◆ **Excerto do documento**:

Do Lego ao nano-Lego

There is plenty of room at the bottom

Richard P. Feynman

Há milhares de anos atrás, quando o Homem descobriu que a pedra lascada ficava cortante, procurou usar essa propriedade em benefício próprio, quer como instrumento de caça, quer como ferramenta. Hoje, podemos ambicionar não só ao conhecimento das características mais subtis dos materiais como à sua manipulação e consequente criação de novas propriedades.

À escala do nanómetro, a milionésima parte do milímetro, a realidade assume uma perspectiva que frequentemente contraria a intuição desenvolvida à escala macroscópica dos objectos, espaço e tempo do nosso dia-a-dia, muito diferente da que opera à escala do nano. Descemos ao universo quântico, onde a nossa compreensão, que é cada vez maior, abriu novas possibilidades onde a manipulação quântica de um pequeno número de átomos permite a construção de estruturas complexas que exibem, como um todo, propriedades por vezes completamente desconhecidas e muitas vezes surpreendentes.

Tal como no Lego que tão bem conhecemos, construímos estruturas complexas a partir de um leque limitado de "peças", também o fazemos no nano-Lego, mas os mecanismos de encaixe das "peças" - átomos ou pequenas moléculas - desafiam os mais imaginativos. Parafraseando o físico norte-americano R.P.Feynman (1918-1988), a realidade quântica é muito mais excitante que qualquer ficção científica.

Lego

Lego

Todos nós já contactámos directa ou indirectamente com as construções Lego. Essencialmente, usufruindo de um pequeno número de peças diferentes com encaixes universais e formas geométricas simples, temos a possibilidade de dar asas à imaginação e construir, usando os dedos, um número enorme de construções. O prazer lúdico de todos os que brincavam com Lego era precisamente o de ir além dos modelos propostos na caixa: a universalidade dos encaixes permite-nos, usando regras simples de construção, obter estruturas diferentes das pré-definidas.

Construção de Lego
Lego, um mundo onde a imaginação nos leva a uma inovação permanente.

Este processo tem nos dias de hoje uma designação muito na moda em ciência e engenharia: os denominados processos "bottom-up". Há, no entanto, três elementos que importa salientar:

  1. número e tipologia limitada das peças;
  2. mecanismo de encaixe bem definido;
  3. peças manipuláveis com os dedos das mãos.

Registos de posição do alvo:
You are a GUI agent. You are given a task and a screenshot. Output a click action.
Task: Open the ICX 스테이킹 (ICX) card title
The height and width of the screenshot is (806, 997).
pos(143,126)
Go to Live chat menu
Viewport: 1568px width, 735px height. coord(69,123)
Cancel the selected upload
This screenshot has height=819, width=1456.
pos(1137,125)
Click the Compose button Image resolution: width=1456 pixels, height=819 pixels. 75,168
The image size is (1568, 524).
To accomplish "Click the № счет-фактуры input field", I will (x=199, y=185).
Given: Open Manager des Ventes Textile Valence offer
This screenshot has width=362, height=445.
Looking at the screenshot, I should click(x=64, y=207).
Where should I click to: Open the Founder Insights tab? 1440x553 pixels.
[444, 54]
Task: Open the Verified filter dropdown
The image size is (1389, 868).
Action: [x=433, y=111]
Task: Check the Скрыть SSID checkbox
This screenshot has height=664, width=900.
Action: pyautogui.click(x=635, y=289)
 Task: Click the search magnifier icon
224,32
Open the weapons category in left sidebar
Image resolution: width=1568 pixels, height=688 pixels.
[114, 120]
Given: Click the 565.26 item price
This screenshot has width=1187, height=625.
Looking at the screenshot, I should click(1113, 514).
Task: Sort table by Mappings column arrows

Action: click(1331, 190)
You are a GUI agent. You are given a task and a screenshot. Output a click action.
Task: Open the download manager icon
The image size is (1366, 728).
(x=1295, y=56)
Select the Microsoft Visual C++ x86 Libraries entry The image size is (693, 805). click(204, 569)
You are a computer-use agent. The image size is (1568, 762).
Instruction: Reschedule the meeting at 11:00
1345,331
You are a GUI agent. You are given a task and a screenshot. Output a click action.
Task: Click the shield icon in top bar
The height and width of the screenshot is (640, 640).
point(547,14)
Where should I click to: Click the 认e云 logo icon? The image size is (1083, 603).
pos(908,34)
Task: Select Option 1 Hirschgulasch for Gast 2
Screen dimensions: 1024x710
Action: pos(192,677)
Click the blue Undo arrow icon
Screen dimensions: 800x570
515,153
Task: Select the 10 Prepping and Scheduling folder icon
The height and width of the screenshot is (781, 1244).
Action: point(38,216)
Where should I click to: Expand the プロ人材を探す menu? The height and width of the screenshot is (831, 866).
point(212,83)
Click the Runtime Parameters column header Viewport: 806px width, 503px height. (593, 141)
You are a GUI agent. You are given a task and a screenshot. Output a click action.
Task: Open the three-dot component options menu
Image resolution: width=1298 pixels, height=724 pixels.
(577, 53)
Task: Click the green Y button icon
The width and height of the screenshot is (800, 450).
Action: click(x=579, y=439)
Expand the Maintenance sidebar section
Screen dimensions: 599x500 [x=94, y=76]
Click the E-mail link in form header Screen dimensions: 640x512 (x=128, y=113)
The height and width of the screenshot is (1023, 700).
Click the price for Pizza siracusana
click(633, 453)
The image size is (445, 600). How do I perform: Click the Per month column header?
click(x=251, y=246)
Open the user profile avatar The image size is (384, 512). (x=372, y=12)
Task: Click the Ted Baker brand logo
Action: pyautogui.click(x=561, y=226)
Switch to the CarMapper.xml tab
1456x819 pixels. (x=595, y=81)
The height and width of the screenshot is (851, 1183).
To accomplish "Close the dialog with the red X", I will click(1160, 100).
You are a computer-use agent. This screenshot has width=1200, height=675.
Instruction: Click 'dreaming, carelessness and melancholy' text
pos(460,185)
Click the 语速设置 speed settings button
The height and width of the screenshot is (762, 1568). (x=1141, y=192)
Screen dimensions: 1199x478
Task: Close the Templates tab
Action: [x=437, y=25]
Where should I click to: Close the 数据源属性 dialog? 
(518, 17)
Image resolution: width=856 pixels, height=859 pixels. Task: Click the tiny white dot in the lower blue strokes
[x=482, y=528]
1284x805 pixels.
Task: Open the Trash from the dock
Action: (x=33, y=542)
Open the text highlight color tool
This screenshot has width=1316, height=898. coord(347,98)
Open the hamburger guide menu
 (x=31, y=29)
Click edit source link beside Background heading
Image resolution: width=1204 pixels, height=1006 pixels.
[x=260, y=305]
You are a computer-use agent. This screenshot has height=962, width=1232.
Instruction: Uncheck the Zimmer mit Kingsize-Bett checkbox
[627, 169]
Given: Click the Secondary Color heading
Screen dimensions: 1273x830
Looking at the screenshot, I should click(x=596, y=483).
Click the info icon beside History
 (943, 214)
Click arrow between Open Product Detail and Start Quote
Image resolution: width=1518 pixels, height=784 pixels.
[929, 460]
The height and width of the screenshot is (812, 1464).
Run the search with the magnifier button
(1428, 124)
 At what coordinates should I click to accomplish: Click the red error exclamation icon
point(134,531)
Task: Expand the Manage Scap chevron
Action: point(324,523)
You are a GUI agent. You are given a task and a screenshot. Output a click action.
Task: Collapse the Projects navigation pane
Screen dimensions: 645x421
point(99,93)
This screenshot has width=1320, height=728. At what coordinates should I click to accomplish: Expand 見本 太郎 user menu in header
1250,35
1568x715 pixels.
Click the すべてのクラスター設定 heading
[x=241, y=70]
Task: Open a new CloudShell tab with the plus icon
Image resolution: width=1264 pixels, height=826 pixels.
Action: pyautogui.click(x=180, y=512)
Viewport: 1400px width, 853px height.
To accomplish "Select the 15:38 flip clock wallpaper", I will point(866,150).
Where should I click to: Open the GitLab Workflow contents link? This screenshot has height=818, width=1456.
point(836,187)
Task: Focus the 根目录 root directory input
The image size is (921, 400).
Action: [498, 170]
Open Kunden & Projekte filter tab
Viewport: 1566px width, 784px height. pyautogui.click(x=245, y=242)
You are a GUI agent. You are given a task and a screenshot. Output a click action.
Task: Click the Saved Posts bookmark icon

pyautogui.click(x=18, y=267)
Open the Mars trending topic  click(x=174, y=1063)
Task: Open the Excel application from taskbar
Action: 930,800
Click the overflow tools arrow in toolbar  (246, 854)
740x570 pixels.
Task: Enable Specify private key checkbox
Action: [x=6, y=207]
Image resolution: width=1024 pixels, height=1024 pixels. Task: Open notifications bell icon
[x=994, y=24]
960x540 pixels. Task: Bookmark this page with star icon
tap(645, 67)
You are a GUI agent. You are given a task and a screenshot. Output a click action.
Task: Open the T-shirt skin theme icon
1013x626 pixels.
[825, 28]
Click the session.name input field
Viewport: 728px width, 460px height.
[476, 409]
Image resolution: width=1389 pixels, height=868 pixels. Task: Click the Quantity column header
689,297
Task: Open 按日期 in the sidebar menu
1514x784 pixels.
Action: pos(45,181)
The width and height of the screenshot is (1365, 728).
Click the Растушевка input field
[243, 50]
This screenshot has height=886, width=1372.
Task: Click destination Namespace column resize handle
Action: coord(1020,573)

◆ **Tarefas a realizar**:
A. Reproduza os registos desde o seu início até à linha que contém "Action: [x=433, y=111]", inclusive, trocando "Open" por "Expand" e mantendo tudo o resto inalterado.
B. Retome o texto sobre o Lego e o nano-Lego a partir do ponto em que termina.
Os registos não guardam qualquer relação com o texto.

◆ **Resultados por tarefa**:
A.
You are a GUI agent. You are given a task and a screenshot. Output a click action.
Task: Expand the ICX 스테이킹 (ICX) card title
The height and width of the screenshot is (806, 997).
pos(143,126)
Go to Live chat menu
Viewport: 1568px width, 735px height. coord(69,123)
Cancel the selected upload
This screenshot has height=819, width=1456.
pos(1137,125)
Click the Compose button Image resolution: width=1456 pixels, height=819 pixels. 75,168
The image size is (1568, 524).
To accomplish "Click the № счет-фактуры input field", I will (x=199, y=185).
Given: Expand Manager des Ventes Textile Valence offer
This screenshot has width=362, height=445.
Looking at the screenshot, I should click(x=64, y=207).
Where should I click to: Expand the Founder Insights tab? 1440x553 pixels.
[444, 54]
Task: Expand the Verified filter dropdown
The image size is (1389, 868).
Action: [x=433, y=111]

B.
Com base nestes elementos podemos construír analogias úteis entre o Lego conhecido de todos nós e os principais elementos do nano-Lego, a sua contrapartida à escala do nanómetro, onde as peças são agora átomos e moléculas.

nano-lego

Nano-Lego

Para termos uma ideia do quão pequena é esta escala, se 1 nanómetro fosse o diâmetro de um berlinde, 1 metro seria da ordem do diâmetro da Terra. Num nanómetro cabem aproximadamente 20 átomos. A esta escala, tal como no Lego, podemos tentar ir além do que conhecemos da natureza e tornarmo-nos nós próprios os criadores de novas construções. As "peças" que encaixam entre si de acordo com as leis da Mecânica Quântica podem formar novas estruturas mediante processos "bottom up" num paradigma semelhante ao do Lego. No entanto as diferenças, sendo significativas, justificam plenamente o fascínio e interesse que a investigação a esta escala tem suscitado.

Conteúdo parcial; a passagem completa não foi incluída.